--- SUPPLIED DATA Enclosed Below ---
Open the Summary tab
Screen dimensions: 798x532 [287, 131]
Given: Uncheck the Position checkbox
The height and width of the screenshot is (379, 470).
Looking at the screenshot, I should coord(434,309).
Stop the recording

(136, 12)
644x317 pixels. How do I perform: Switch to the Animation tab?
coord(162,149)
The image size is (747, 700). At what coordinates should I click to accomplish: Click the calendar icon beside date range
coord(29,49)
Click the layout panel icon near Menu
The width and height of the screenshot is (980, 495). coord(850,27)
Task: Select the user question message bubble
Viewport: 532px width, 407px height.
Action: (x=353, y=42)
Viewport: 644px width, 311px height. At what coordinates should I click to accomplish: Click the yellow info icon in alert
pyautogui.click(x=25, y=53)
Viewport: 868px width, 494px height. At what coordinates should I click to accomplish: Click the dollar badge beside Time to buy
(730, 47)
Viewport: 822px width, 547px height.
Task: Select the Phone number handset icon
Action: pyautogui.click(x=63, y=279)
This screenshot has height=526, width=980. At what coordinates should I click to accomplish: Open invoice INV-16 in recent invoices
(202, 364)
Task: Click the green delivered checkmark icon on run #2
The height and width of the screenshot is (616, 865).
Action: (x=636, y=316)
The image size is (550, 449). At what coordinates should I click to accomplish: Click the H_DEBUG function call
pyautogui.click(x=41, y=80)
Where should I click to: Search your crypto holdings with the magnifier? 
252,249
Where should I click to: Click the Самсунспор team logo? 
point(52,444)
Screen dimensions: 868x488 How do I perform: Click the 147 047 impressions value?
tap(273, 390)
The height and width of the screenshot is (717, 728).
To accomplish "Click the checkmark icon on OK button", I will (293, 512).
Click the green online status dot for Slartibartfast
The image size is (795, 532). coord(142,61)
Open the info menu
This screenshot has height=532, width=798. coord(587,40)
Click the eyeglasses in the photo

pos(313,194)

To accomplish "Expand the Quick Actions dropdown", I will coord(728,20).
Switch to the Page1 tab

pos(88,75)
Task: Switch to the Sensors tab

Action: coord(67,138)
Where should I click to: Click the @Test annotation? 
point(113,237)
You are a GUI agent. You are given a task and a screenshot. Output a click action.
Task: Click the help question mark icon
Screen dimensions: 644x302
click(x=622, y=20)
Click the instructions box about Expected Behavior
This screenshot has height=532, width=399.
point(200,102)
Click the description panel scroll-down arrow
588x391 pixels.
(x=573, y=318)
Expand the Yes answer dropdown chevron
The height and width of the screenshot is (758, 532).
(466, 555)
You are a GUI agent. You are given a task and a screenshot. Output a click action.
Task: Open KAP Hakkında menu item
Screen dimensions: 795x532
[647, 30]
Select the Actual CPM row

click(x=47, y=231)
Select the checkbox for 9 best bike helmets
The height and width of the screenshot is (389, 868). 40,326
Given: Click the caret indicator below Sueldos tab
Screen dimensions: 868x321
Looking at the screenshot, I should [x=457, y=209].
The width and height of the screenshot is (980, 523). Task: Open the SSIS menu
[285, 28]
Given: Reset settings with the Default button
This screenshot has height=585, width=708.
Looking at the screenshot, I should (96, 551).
--- End of Enclosed SUPPLIED DATA ---
EXERCISE OBJECTIVE -> Working from the listing above, give it again word for word.

RESULT FOR THIS EXERCISE ->
Open the Summary tab
Screen dimensions: 798x532 [287, 131]
Given: Uncheck the Position checkbox
The height and width of the screenshot is (379, 470).
Looking at the screenshot, I should coord(434,309).
Stop the recording

(136, 12)
644x317 pixels. How do I perform: Switch to the Animation tab?
coord(162,149)
The image size is (747, 700). At what coordinates should I click to accomplish: Click the calendar icon beside date range
coord(29,49)
Click the layout panel icon near Menu
The width and height of the screenshot is (980, 495). coord(850,27)
Task: Select the user question message bubble
Viewport: 532px width, 407px height.
Action: (x=353, y=42)
Viewport: 644px width, 311px height. At what coordinates should I click to accomplish: Click the yellow info icon in alert
pyautogui.click(x=25, y=53)
Viewport: 868px width, 494px height. At what coordinates should I click to accomplish: Click the dollar badge beside Time to buy
(730, 47)
Viewport: 822px width, 547px height.
Task: Select the Phone number handset icon
Action: pyautogui.click(x=63, y=279)
This screenshot has height=526, width=980. At what coordinates should I click to accomplish: Open invoice INV-16 in recent invoices
(202, 364)
Task: Click the green delivered checkmark icon on run #2
The height and width of the screenshot is (616, 865).
Action: (x=636, y=316)
The image size is (550, 449). At what coordinates should I click to accomplish: Click the H_DEBUG function call
pyautogui.click(x=41, y=80)
Where should I click to: Search your crypto holdings with the magnifier? 
252,249
Where should I click to: Click the Самсунспор team logo? 
point(52,444)
Screen dimensions: 868x488 How do I perform: Click the 147 047 impressions value?
tap(273, 390)
The height and width of the screenshot is (717, 728).
To accomplish "Click the checkmark icon on OK button", I will (293, 512).
Click the green online status dot for Slartibartfast
The image size is (795, 532). coord(142,61)
Open the info menu
This screenshot has height=532, width=798. coord(587,40)
Click the eyeglasses in the photo

pos(313,194)

To accomplish "Expand the Quick Actions dropdown", I will coord(728,20).
Switch to the Page1 tab

pos(88,75)
Task: Switch to the Sensors tab

Action: coord(67,138)
Where should I click to: Click the @Test annotation? 
point(113,237)
You are a GUI agent. You are given a task and a screenshot. Output a click action.
Task: Click the help question mark icon
Screen dimensions: 644x302
click(x=622, y=20)
Click the instructions box about Expected Behavior
This screenshot has height=532, width=399.
point(200,102)
Click the description panel scroll-down arrow
588x391 pixels.
(x=573, y=318)
Expand the Yes answer dropdown chevron
The height and width of the screenshot is (758, 532).
(466, 555)
You are a GUI agent. You are given a task and a screenshot. Output a click action.
Task: Open KAP Hakkında menu item
Screen dimensions: 795x532
[647, 30]
Select the Actual CPM row

click(x=47, y=231)
Select the checkbox for 9 best bike helmets
The height and width of the screenshot is (389, 868). 40,326
Given: Click the caret indicator below Sueldos tab
Screen dimensions: 868x321
Looking at the screenshot, I should [x=457, y=209].
The width and height of the screenshot is (980, 523). Task: Open the SSIS menu
[285, 28]
Given: Reset settings with the Default button
This screenshot has height=585, width=708.
Looking at the screenshot, I should (96, 551).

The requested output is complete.